*** MATERIAL FOR THIS TASK Section Begins ***
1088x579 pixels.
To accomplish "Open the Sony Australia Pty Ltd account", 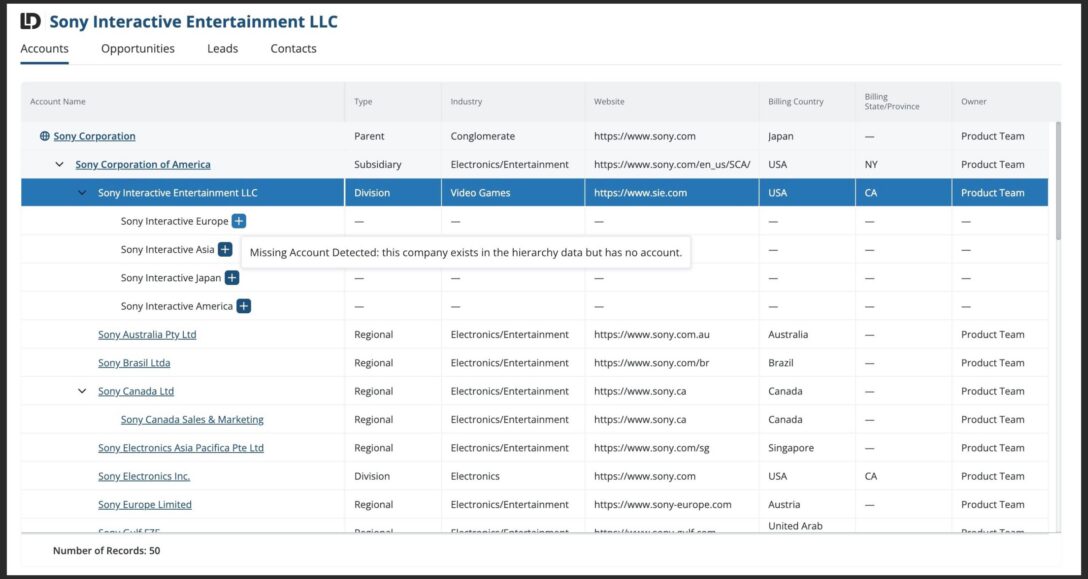I will 147,334.
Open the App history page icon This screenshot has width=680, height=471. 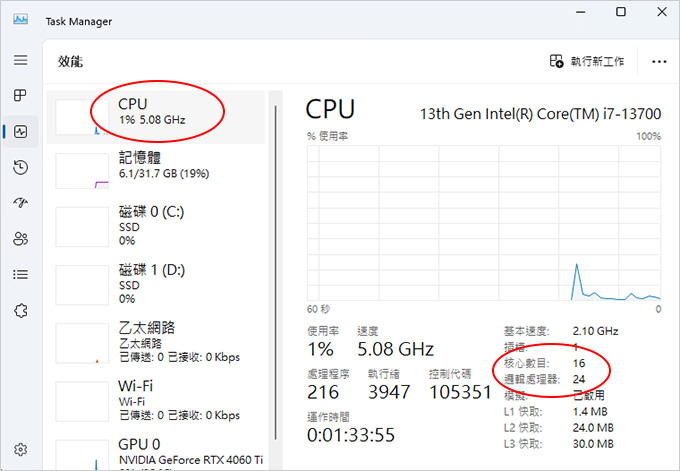20,167
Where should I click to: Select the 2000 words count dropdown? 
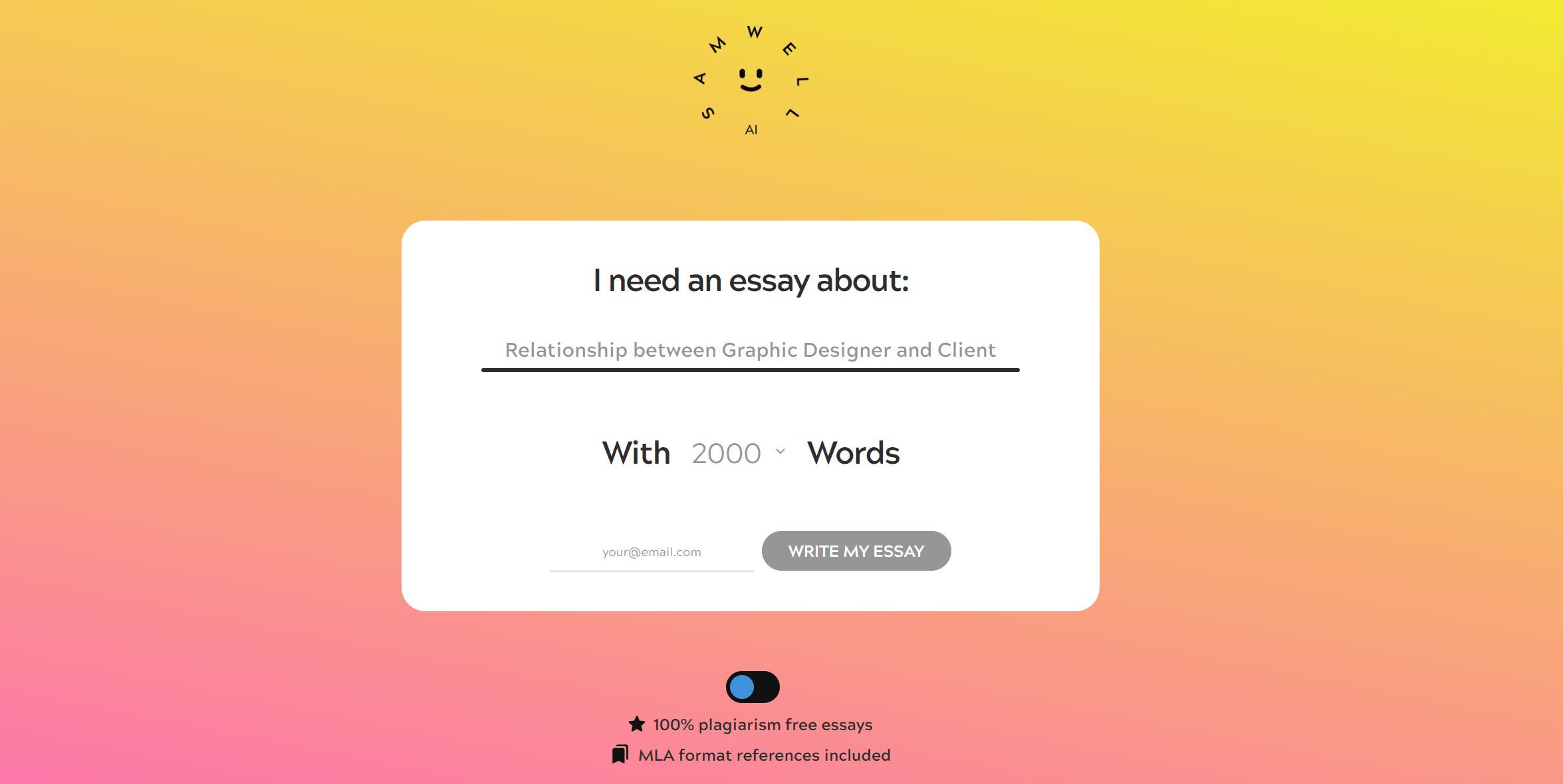click(738, 452)
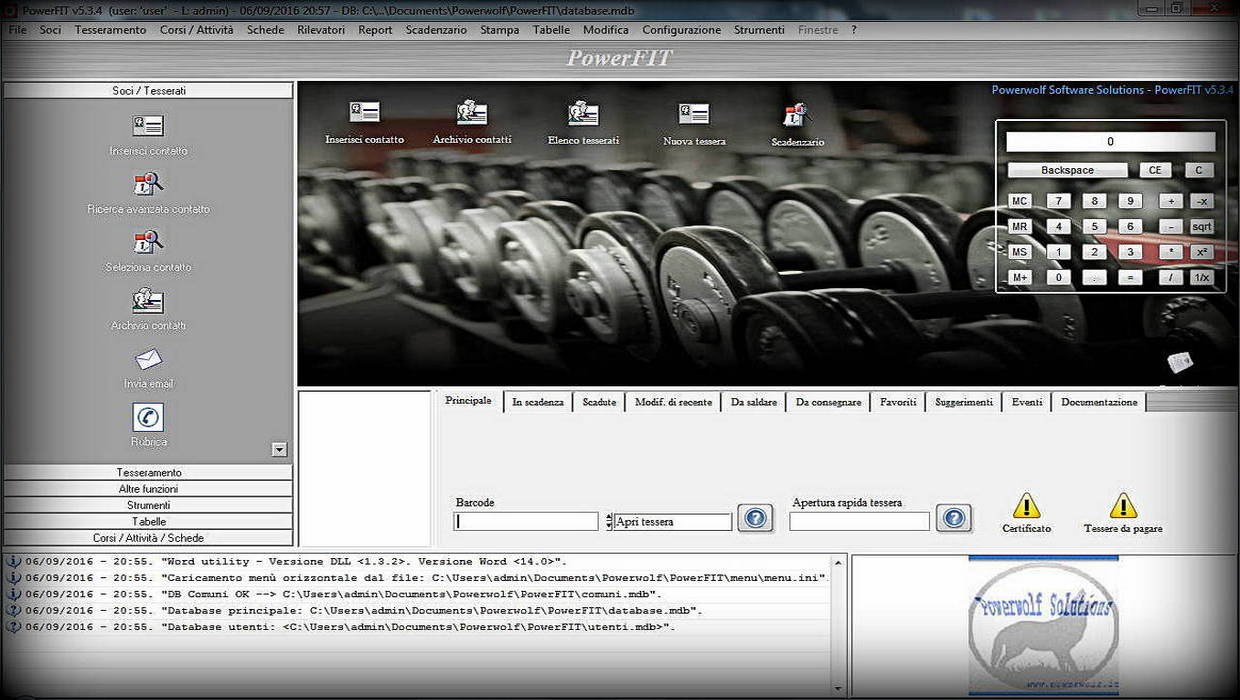The height and width of the screenshot is (700, 1240).
Task: Open Inserisci contatto icon in sidebar
Action: click(x=148, y=125)
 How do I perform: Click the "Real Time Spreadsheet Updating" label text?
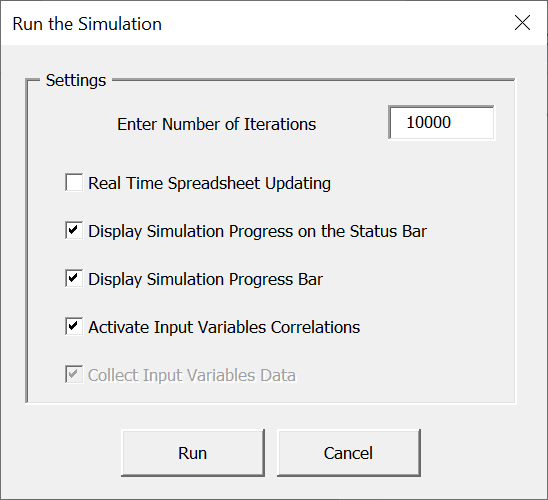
*** MATERIAL FOR THIS TASK Section Ends ***
• _TASK DETAILS_: Beginning at the line that contains "Where should I", retype each line of the data above through the very last one. Do not retype the pictures.

• _WRITTEN SOLUTION_:
Where should I click to: Select the 2000 words count dropdown? 
click(738, 452)
The height and width of the screenshot is (700, 1240).
Task: Open Inserisci contatto icon in sidebar
Action: click(x=148, y=125)
 How do I perform: Click the "Real Time Spreadsheet Updating" label text?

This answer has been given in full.